Closing or scaling down some shafts, along with the pull-back in capital spending will have a “dramatic effect” on future supply, R Michael Jones, CEO of Vancouver-based Platinum Group Metals Ltd., said in an interview. The company’s first operating asset in South Africa will begin production in the fourth quarter of this year.
Prices don’t reflect the current state of the industry, Jones said.
“The spot platinum market is not tracking the real business,” he said. “We’re going to see the basic fundamentals being reflected in the market, but we’ve got a time right now where that’s not connected.”
Platinum producers expect growing confidence in the global economy, especially from consumers, to help trigger a pricing rebound.
“I think right now price is less about market fundamentals and more about market sentiment, and I don’t know where market sentiment will turn,” Ben Magara, CEO of Lonmin Plc, the third-biggest producer, said in an interview. “Until you and I feel confident to buy another car then actually those fundamentals are not enough.”

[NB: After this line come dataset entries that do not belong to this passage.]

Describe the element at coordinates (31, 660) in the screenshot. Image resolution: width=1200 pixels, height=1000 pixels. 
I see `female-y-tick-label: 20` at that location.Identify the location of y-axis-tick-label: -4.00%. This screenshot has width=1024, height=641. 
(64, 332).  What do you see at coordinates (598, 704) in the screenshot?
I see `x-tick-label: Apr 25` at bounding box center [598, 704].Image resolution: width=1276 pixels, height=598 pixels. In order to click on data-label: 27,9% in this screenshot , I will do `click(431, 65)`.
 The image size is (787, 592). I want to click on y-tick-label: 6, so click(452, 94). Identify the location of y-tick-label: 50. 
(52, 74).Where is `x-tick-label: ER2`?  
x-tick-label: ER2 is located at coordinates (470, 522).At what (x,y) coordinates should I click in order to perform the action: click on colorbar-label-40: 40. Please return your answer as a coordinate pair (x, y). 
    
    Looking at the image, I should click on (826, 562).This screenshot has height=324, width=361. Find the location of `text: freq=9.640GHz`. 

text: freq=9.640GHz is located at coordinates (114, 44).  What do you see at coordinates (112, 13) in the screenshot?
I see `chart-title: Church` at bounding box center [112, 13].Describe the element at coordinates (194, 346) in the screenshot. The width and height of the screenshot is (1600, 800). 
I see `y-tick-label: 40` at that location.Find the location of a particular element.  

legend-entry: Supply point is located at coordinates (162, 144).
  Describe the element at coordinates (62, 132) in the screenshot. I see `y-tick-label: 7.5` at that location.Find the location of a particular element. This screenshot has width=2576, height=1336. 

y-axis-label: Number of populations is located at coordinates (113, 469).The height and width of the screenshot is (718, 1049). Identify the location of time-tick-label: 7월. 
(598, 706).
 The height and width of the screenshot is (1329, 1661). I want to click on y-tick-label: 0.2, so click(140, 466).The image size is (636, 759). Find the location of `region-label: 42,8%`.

Prices are likely to slide even more, to $1,100 an ounce by the end of June, before rebounding to $1,200 an ounce by the end of the year and $1,400 an ounce by the end of 2016, said Georgette Boele, an analyst at ABN Amro Bank NV in Amsterdam and the most-accurate platinum forecaster in data compiled by Bloomberg.
Stockpiles aren’t the only reason for low prices, Boele said. Holders of platinum-backed investment products such as exchange traded funds are selling their stakes as they turn to the prospect of better returns from opportunities linked to a stronger dollar and expectations of higher interest rates, Boele said by phone.
“Platinum will move up again with the cycle when most of the speculative positions are cut down,”she said. “The fundamentals are there for it to recover, but the investors first have to get out.”